**DATA PROVIDED**
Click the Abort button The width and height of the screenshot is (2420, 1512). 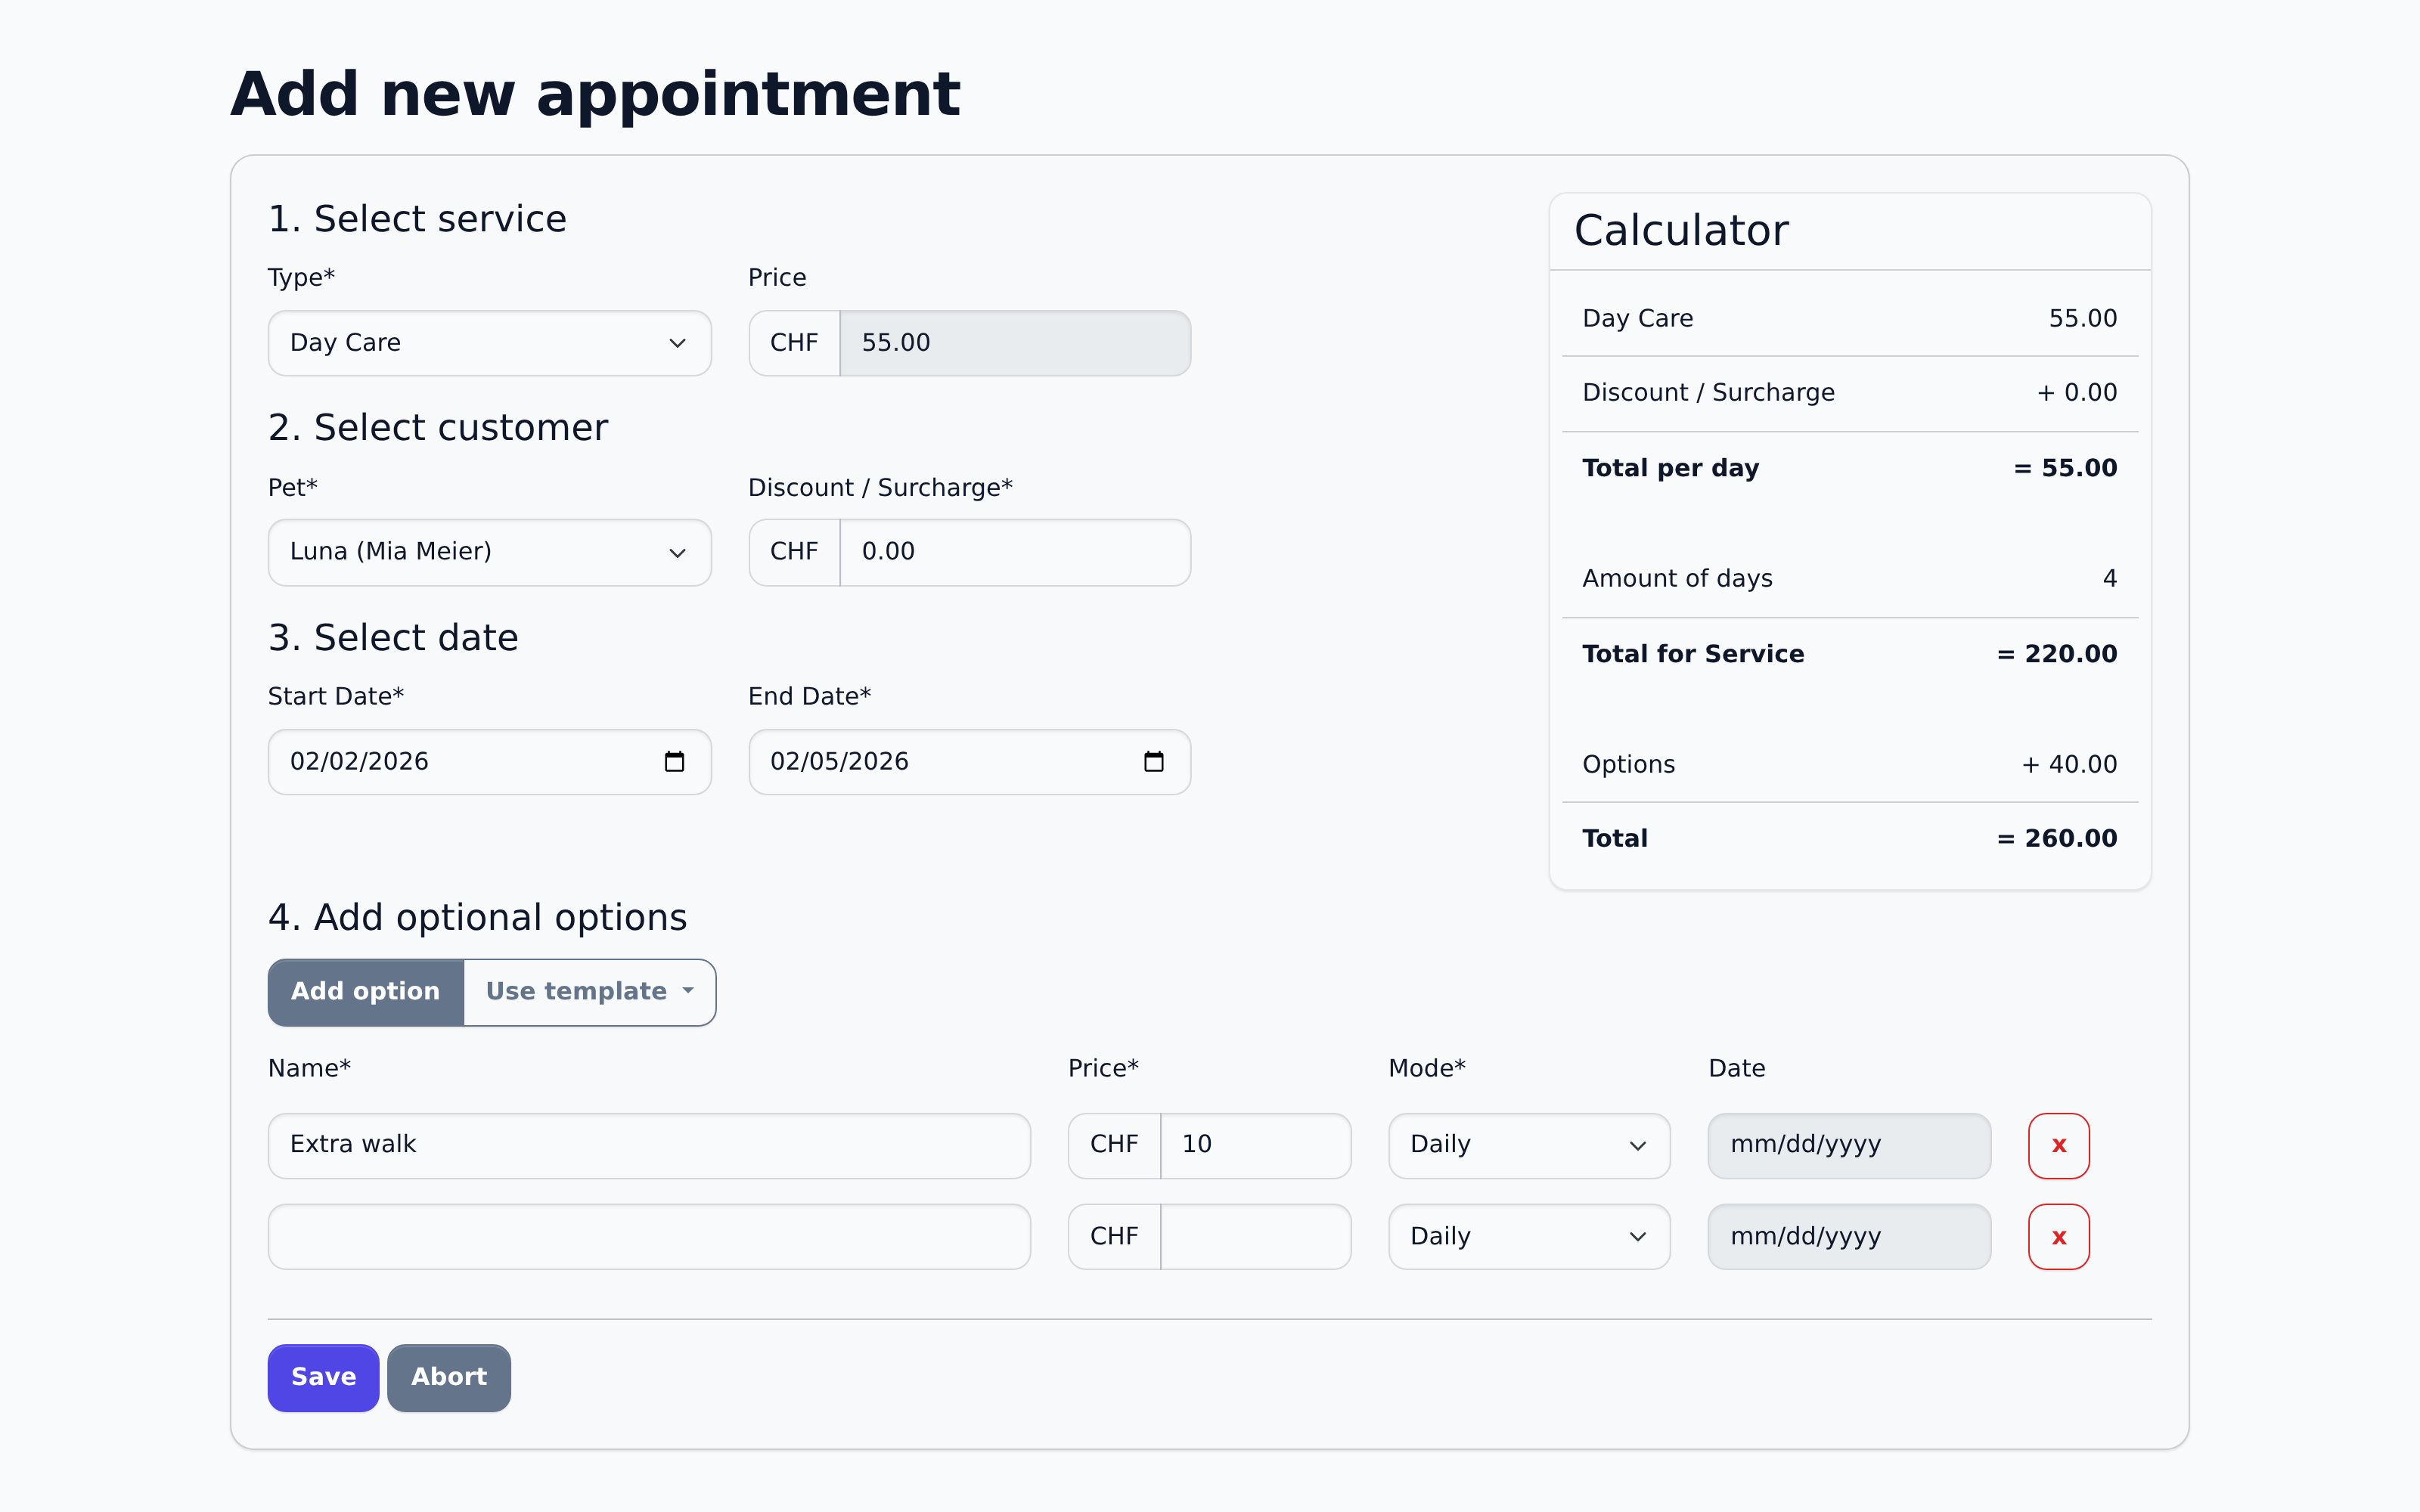click(448, 1377)
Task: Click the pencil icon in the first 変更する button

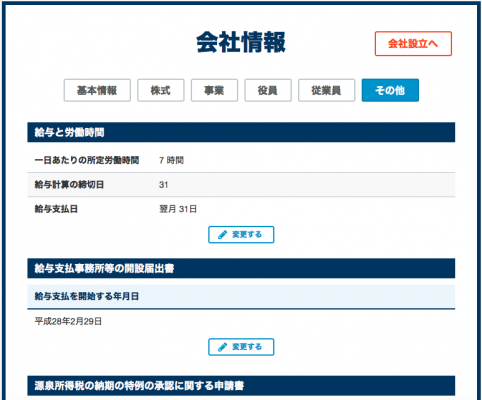Action: pos(222,235)
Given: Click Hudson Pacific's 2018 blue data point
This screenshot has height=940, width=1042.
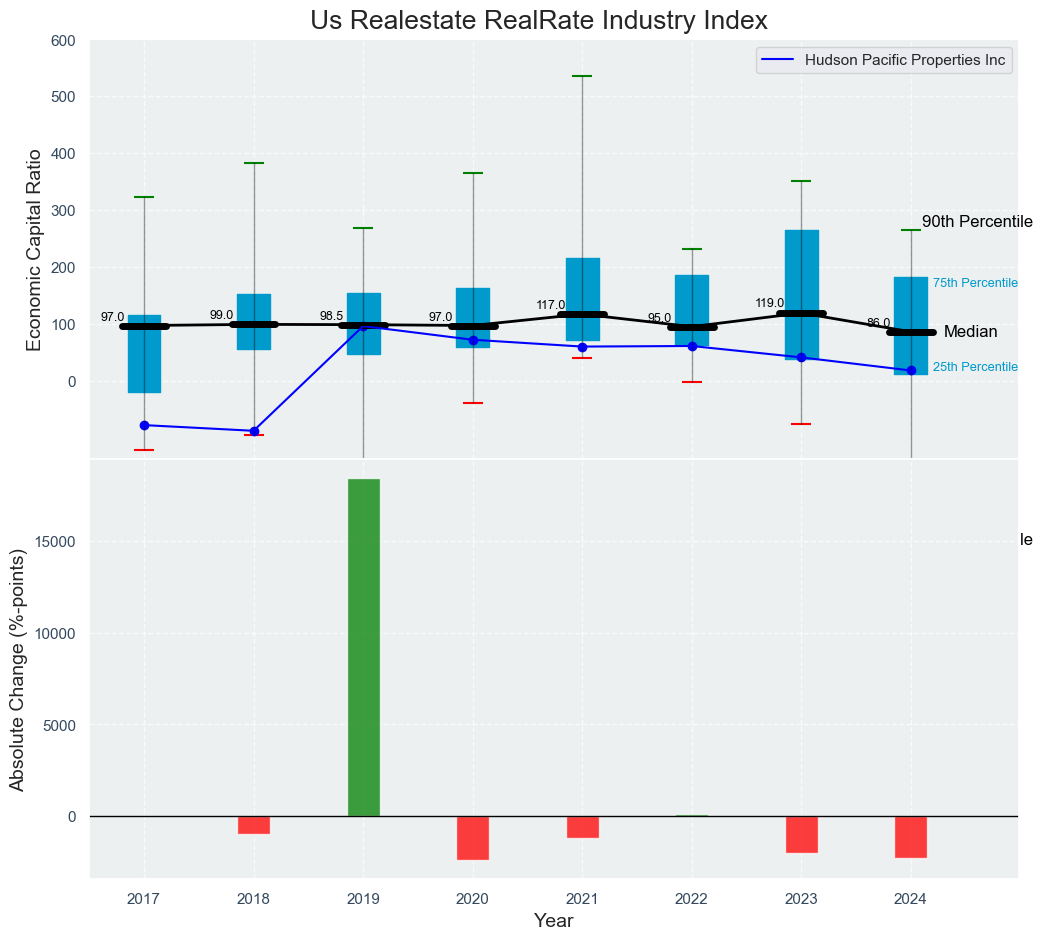Looking at the screenshot, I should (254, 431).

**TO BE DONE**
Return the records from the line containing "Task: Click the" through the end of the records, leaving out the pictures.

**FINAL ANSWER**
Task: Click the pencil icon in the first 変更する button

Action: pos(222,235)
Given: Click Hudson Pacific's 2018 blue data point
This screenshot has height=940, width=1042.
Looking at the screenshot, I should (254, 431).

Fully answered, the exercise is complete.